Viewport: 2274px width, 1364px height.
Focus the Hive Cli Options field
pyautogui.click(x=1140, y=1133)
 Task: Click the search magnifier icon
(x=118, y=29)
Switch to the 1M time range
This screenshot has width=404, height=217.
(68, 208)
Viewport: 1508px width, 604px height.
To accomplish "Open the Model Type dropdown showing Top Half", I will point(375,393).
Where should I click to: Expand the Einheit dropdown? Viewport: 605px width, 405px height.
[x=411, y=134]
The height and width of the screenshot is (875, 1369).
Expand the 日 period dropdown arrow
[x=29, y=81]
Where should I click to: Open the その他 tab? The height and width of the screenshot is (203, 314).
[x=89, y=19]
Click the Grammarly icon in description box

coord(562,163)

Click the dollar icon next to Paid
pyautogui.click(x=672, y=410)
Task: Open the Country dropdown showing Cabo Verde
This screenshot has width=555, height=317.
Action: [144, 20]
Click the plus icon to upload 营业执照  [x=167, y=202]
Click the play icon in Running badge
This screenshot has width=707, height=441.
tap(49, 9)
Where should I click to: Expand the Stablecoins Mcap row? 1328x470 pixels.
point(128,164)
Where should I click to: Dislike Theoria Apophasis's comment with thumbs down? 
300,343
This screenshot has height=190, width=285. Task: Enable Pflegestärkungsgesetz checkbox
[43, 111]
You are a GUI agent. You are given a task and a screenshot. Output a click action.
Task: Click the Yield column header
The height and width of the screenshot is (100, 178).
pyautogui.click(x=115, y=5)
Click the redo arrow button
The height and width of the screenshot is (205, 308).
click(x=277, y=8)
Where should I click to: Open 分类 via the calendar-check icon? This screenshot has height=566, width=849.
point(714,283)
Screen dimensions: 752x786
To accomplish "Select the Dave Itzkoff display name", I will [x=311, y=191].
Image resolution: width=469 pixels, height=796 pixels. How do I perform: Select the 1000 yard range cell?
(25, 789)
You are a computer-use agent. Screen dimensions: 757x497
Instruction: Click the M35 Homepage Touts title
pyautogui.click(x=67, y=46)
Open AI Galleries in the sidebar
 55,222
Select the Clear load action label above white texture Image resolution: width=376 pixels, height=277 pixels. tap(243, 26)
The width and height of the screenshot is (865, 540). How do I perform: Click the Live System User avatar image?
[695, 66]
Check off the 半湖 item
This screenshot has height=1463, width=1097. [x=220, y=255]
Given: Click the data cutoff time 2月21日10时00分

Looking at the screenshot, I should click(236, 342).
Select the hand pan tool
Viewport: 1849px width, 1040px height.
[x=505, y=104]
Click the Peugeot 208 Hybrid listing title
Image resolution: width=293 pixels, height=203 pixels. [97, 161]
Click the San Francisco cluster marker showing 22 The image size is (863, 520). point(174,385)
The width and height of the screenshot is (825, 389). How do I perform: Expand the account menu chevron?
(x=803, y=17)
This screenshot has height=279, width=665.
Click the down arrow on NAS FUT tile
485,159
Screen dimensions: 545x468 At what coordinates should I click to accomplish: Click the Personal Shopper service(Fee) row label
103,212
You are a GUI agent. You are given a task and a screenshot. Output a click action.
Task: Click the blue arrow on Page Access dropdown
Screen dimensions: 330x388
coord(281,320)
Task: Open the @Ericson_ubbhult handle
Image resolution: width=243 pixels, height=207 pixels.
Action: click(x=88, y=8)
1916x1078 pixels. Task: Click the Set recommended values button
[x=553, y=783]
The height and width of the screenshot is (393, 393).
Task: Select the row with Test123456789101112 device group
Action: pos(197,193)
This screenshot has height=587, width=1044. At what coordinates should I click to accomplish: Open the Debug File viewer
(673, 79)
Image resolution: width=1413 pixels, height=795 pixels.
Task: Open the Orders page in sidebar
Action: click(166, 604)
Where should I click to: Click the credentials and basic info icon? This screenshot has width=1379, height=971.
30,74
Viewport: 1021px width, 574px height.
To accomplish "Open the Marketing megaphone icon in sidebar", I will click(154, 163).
....................
Instruction:
Give every line of the entries above as a Markdown table with the columns Row and Line, numbering the rows in order and leaving out blank lines.

Final answer:
| Row | Line |
|---|---|
| 1 | Viewport: 2274px width, 1364px height. |
| 2 | Focus the Hive Cli Options field |
| 3 | pyautogui.click(x=1140, y=1133) |
| 4 |  Task: Click the search magnifier icon |
| 5 | (x=118, y=29) |
| 6 | Switch to the 1M time range |
| 7 | This screenshot has width=404, height=217. |
| 8 | (68, 208) |
| 9 | Viewport: 1508px width, 604px height. |
| 10 | To accomplish "Open the Model Type dropdown showing Top Half", I will point(375,393). |
| 11 | Where should I click to: Expand the Einheit dropdown? Viewport: 605px width, 405px height. |
| 12 | [x=411, y=134] |
| 13 | The height and width of the screenshot is (875, 1369). |
| 14 | Expand the 日 period dropdown arrow |
| 15 | [x=29, y=81] |
| 16 | Where should I click to: Open the その他 tab? The height and width of the screenshot is (203, 314). |
| 17 | [x=89, y=19] |
| 18 | Click the Grammarly icon in description box |
| 19 | coord(562,163) |
| 20 | Click the dollar icon next to Paid |
| 21 | pyautogui.click(x=672, y=410) |
| 22 | Task: Open the Country dropdown showing Cabo Verde |
| 23 | This screenshot has width=555, height=317. |
| 24 | Action: [144, 20] |
| 25 | Click the plus icon to upload 营业执照  [x=167, y=202] |
| 26 | Click the play icon in Running badge |
| 27 | This screenshot has width=707, height=441. |
| 28 | tap(49, 9) |
| 29 | Where should I click to: Expand the Stablecoins Mcap row? 1328x470 pixels. |
| 30 | point(128,164) |
| 31 | Where should I click to: Dislike Theoria Apophasis's comment with thumbs down?  |
| 32 | 300,343 |
| 33 | This screenshot has height=190, width=285. Task: Enable Pflegestärkungsgesetz checkbox |
| 34 | [43, 111] |
| 35 | You are a GUI agent. You are given a task and a screenshot. Output a click action. |
| 36 | Task: Click the Yield column header |
| 37 | The height and width of the screenshot is (100, 178). |
| 38 | pyautogui.click(x=115, y=5) |
| 39 | Click the redo arrow button |
| 40 | The height and width of the screenshot is (205, 308). |
| 41 | click(x=277, y=8) |
| 42 | Where should I click to: Open 分类 via the calendar-check icon? This screenshot has height=566, width=849. |
| 43 | point(714,283) |
| 44 | Screen dimensions: 752x786 |
| 45 | To accomplish "Select the Dave Itzkoff display name", I will [x=311, y=191]. |
| 46 | Image resolution: width=469 pixels, height=796 pixels. How do I perform: Select the 1000 yard range cell? |
| 47 | (25, 789) |
| 48 | You are a computer-use agent. Screen dimensions: 757x497 |
| 49 | Instruction: Click the M35 Homepage Touts title |
| 50 | pyautogui.click(x=67, y=46) |
| 51 | Open AI Galleries in the sidebar |
| 52 |  55,222 |
| 53 | Select the Clear load action label above white texture Image resolution: width=376 pixels, height=277 pixels. tap(243, 26) |
| 54 | The width and height of the screenshot is (865, 540). How do I perform: Click the Live System User avatar image? |
| 55 | [695, 66] |
| 56 | Check off the 半湖 item |
| 57 | This screenshot has height=1463, width=1097. [x=220, y=255] |
| 58 | Given: Click the data cutoff time 2月21日10时00分 |
| 59 | Looking at the screenshot, I should click(236, 342). |
| 60 | Select the hand pan tool |
| 61 | Viewport: 1849px width, 1040px height. |
| 62 | [x=505, y=104] |
| 63 | Click the Peugeot 208 Hybrid listing title |
| 64 | Image resolution: width=293 pixels, height=203 pixels. [97, 161] |
| 65 | Click the San Francisco cluster marker showing 22 The image size is (863, 520). point(174,385) |
| 66 | The width and height of the screenshot is (825, 389). How do I perform: Expand the account menu chevron? |
| 67 | (x=803, y=17) |
| 68 | This screenshot has height=279, width=665. |
| 69 | Click the down arrow on NAS FUT tile |
| 70 | 485,159 |
| 71 | Screen dimensions: 545x468 At what coordinates should I click to accomplish: Click the Personal Shopper service(Fee) row label |
| 72 | 103,212 |
| 73 | You are a GUI agent. You are given a task and a screenshot. Output a click action. |
| 74 | Task: Click the blue arrow on Page Access dropdown |
| 75 | Screen dimensions: 330x388 |
| 76 | coord(281,320) |
| 77 | Task: Open the @Ericson_ubbhult handle |
| 78 | Image resolution: width=243 pixels, height=207 pixels. |
| 79 | Action: click(x=88, y=8) |
| 80 | 1916x1078 pixels. Task: Click the Set recommended values button |
| 81 | [x=553, y=783] |
| 82 | The height and width of the screenshot is (393, 393). |
| 83 | Task: Select the row with Test123456789101112 device group |
| 84 | Action: pos(197,193) |
| 85 | This screenshot has height=587, width=1044. At what coordinates should I click to accomplish: Open the Debug File viewer |
| 86 | (673, 79) |
| 87 | Image resolution: width=1413 pixels, height=795 pixels. |
| 88 | Task: Open the Orders page in sidebar |
| 89 | Action: click(166, 604) |
| 90 | Where should I click to: Click the credentials and basic info icon? This screenshot has width=1379, height=971. |
| 91 | 30,74 |
| 92 | Viewport: 1021px width, 574px height. |
| 93 | To accomplish "Open the Marketing megaphone icon in sidebar", I will click(154, 163). |